Try it> A word-for-word copy of the line containing "At what coordinates" and every following line to the end of the data below is all the answer should hold.
=== Section Start ===
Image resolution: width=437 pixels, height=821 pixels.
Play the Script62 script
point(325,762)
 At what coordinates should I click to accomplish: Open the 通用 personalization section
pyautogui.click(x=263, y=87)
=== Section End ===
Output for this task>
 At what coordinates should I click to accomplish: Open the 通用 personalization section
pyautogui.click(x=263, y=87)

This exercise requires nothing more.